Assuming that cache line A is initially invalid in both cores, the cache coherence protocol would work like this:

  • core 1: cache line A is invalid, fetch cache line from memory and mark its status as Shared.
  • core 2: cache line A is invalid, fetch the cache line and send an invalidate message to other caches. The state of the cache line will be Exclusive.
  • core 1: invalidate cache line A and send invalidate acknowledge response.
  • core 2: receives cache line and invalidate ack response from other cores and writes data to the cache line. The state of the cache line will be Modified.

In this example, core 2 must wait for the invalidate ack responses from all cores as well as the corresponding cache line to be fetched before writing that data. This is especially a problem if another core is busy writing/reading data to that cache line. As a result of that, the core would block. This is a big performance bottleneck and not how the hardware actually works.

In reality, each core maintains a store buffer of the writes that it issued. This has a few benefits in that it allows speculative execution of stores without actually commiting them to the cache or memory. In addition, it allows writes to be issued to a cache line that we don’t yet have exclusive access to, without stalling (fetching the cache-line and invalidating it from other caches).

Atomic Operations

Atomic operations perform the operation that you specify (incr, store, cmpxch, etc.), the important difference is that they ensure that no other core can read/write to the cache line while the operation is ongoing. In x86, you can use the lock prefix on some specific instruction to make them atomic.

For example, when executing this atomic read-modify-write instruction, fetch add, the following would happen: (assume that the cache line containing the value is invalid)

lock add qword ptr [rcx], rax
  1. cache line line containing the address in rcx is invalid, fetch the cache line and make sure you have exclusive access to it, invalidating it in other cores.
  2. read the qword at address rcx
  3. add the value rax to it
  4. store the value back to the address
  5. mark the cache line state as Modified

While the CPU is executing this atomic instruction, it will hold off to responding to cache coherency requests (such as read, invalidate, etc.), ensuring that no other core can access this cache line.

Memory Ordering

atomic operations only guarantee that an operation will be observed as complete or incomplete. It can not be observed in a state in between. It does not control how memory accesses around these atomic operations are ordered.

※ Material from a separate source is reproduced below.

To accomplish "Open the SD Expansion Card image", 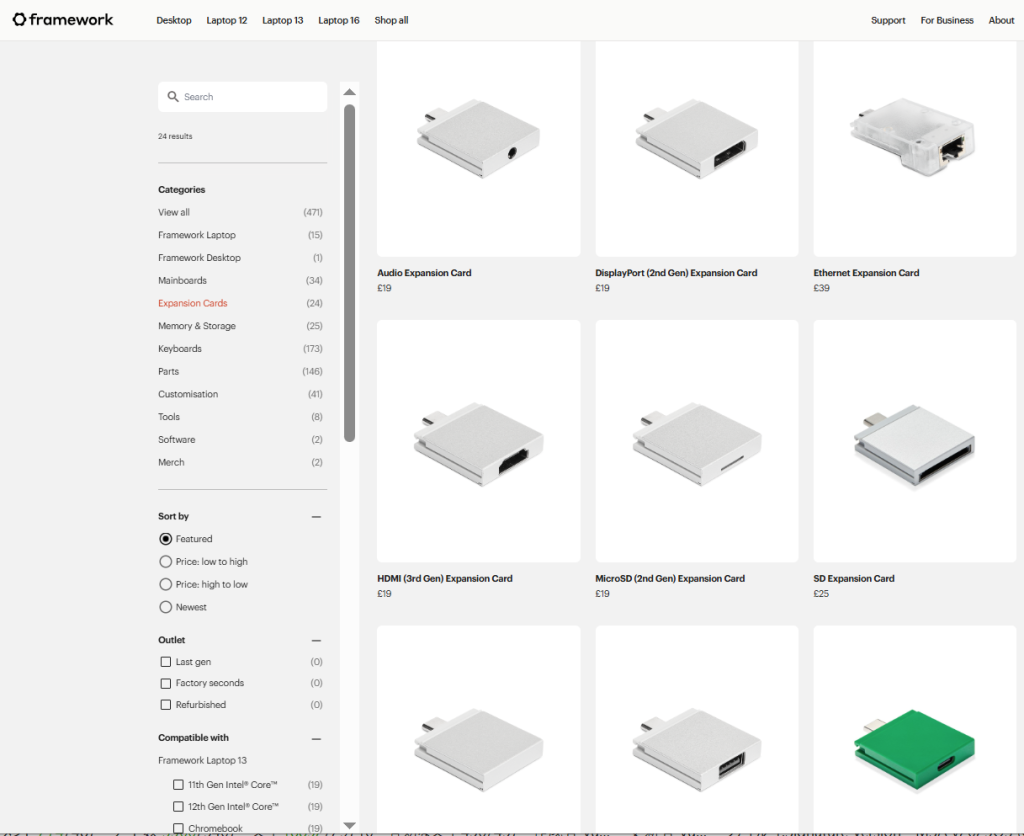I will (x=915, y=441).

For example, take a look at this code:

bool can_read = false;
int x = 0;

// core 1
x = 1;
atomicStore(can_read, true)

// core 2
if(can_read){
  assert(x == 1);
}

The above code can fail because the atomic store can be reordered before setting x to 1. As a result, can_read can be true and x == 0.

These are the different memory orderings that most compilers support:

  • unordered: no ordering guaranteed. Only the atomicity of the operation.
  • monotonic: similar to unordered. but there is a total order for stores that is observed among all threads. All threads see writes to a given address in the same order.
  • acquire: ensures that all memory loads before this instruction are observed before memory accesses after this instruction.
  • release: ensures that all memory stores before this instruction happen before subsequent stores after this instruction.
  • acq_rel: for read-modify-write operations, it provides both an acquire barrier for the load and release barrier for store.
  • seq_cst: ensures total ordering between atomic operations. This acts as release for store and acquire for loads. However, it guarantees that seq_cst operations have a total order that is observed. The LLVM docs explain this as follows:

    SequentiallyConsistent loads minimally require the same barriers as Acquire operations and SequentiallyConsistent stores require Release barriers. Additionally, the code generator must enforce ordering between SequentiallyConsistent stores followed by SequentiallyConsistent loads. This is usually done by emitting either a full fence before the loads or a full fence after the stores; which is preferred varies by architecture.

In essence, the memory_order sets a restriction on the compiler and the cpu from reordering the memory accesses around an atomic operation.